» Data for analysis:
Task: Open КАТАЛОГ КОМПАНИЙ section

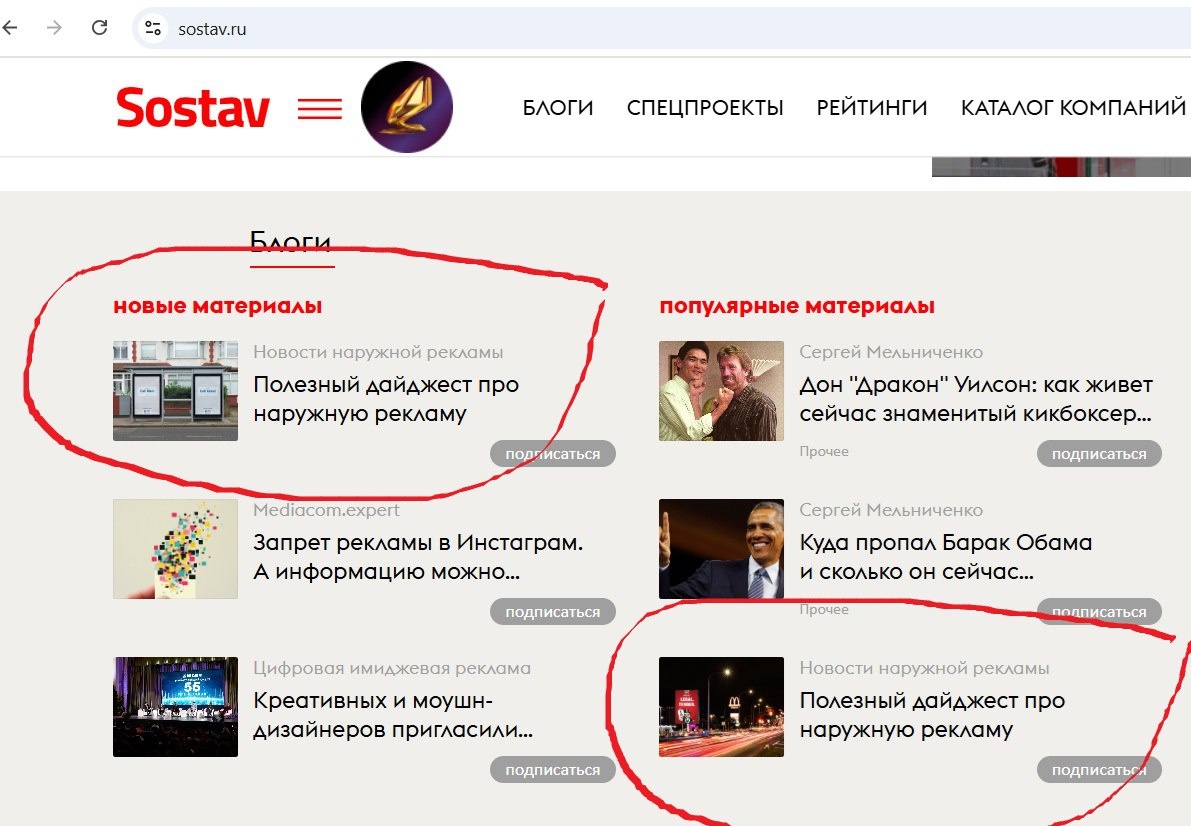Action: 1073,107
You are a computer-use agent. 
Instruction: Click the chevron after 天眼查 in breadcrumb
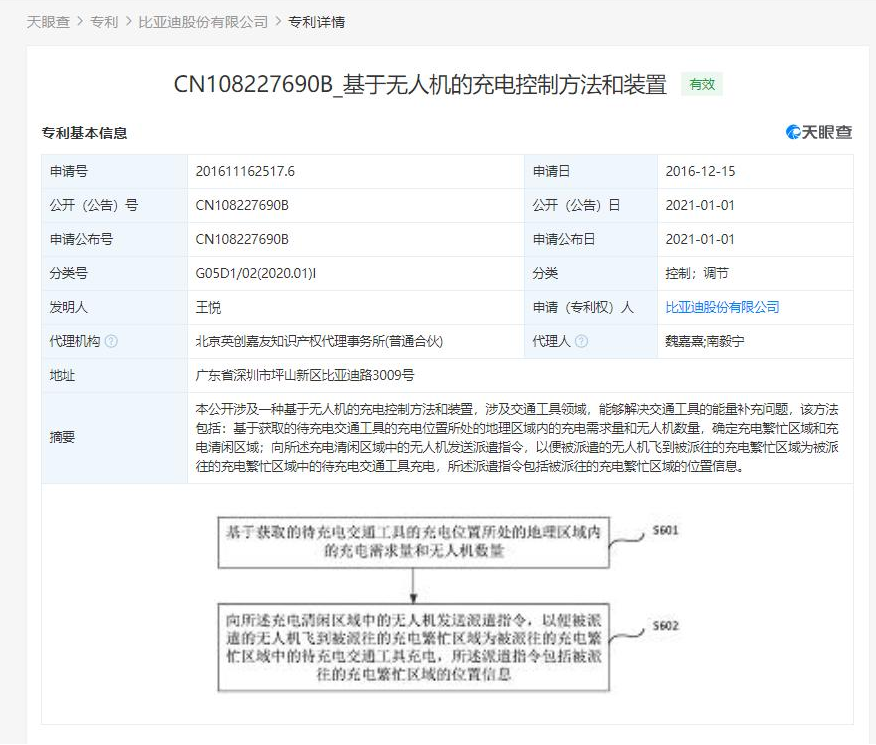pyautogui.click(x=80, y=22)
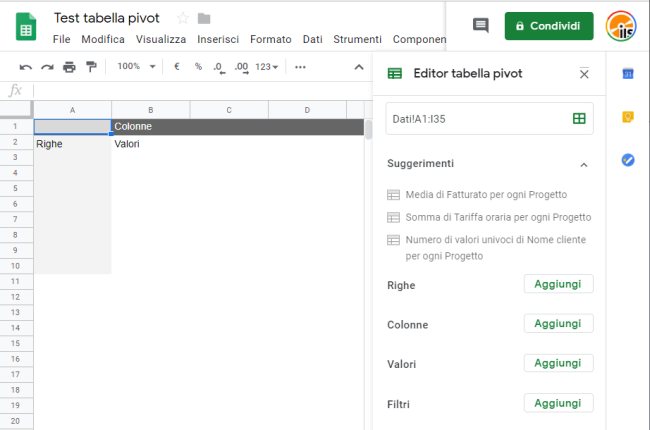Apply euro currency format
Screen dimensions: 650x430
(x=177, y=66)
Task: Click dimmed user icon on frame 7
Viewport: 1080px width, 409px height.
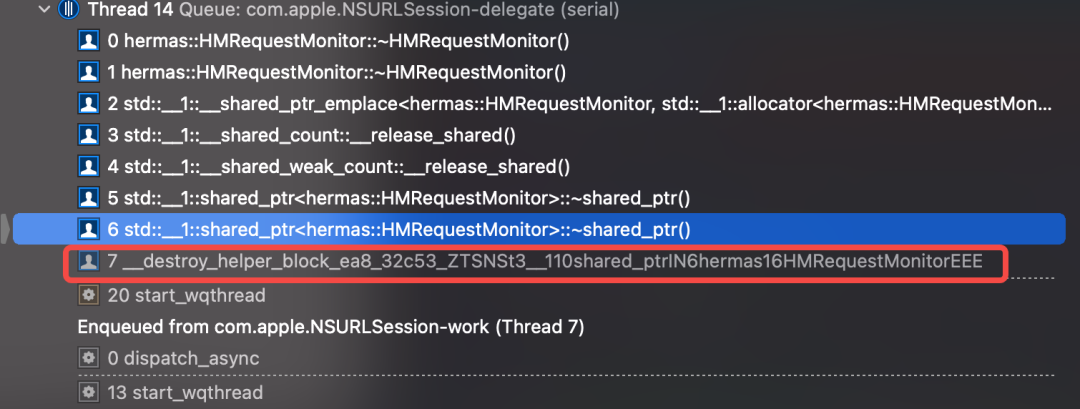Action: tap(89, 262)
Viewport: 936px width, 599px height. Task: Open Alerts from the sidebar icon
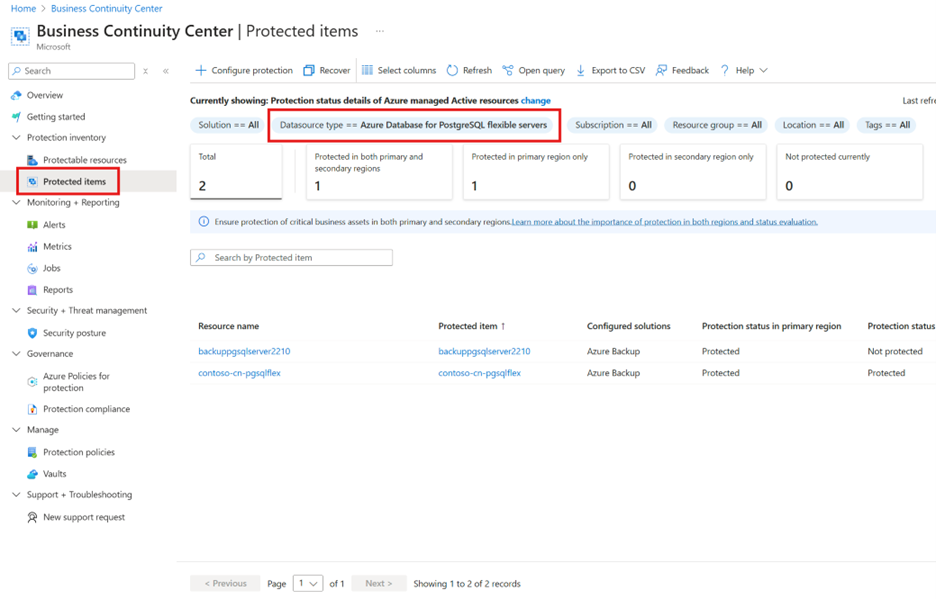tap(35, 225)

» What you need to do:
Word for word, give again the lines from the line holding "Viewport: 1080px width, 409px height." through the last line of the material, both included; pictures are not part of the copy.

» Response to this exercise:
Viewport: 1080px width, 409px height.
Action: tap(89, 262)
Viewport: 936px width, 599px height. Task: Open Alerts from the sidebar icon
tap(35, 225)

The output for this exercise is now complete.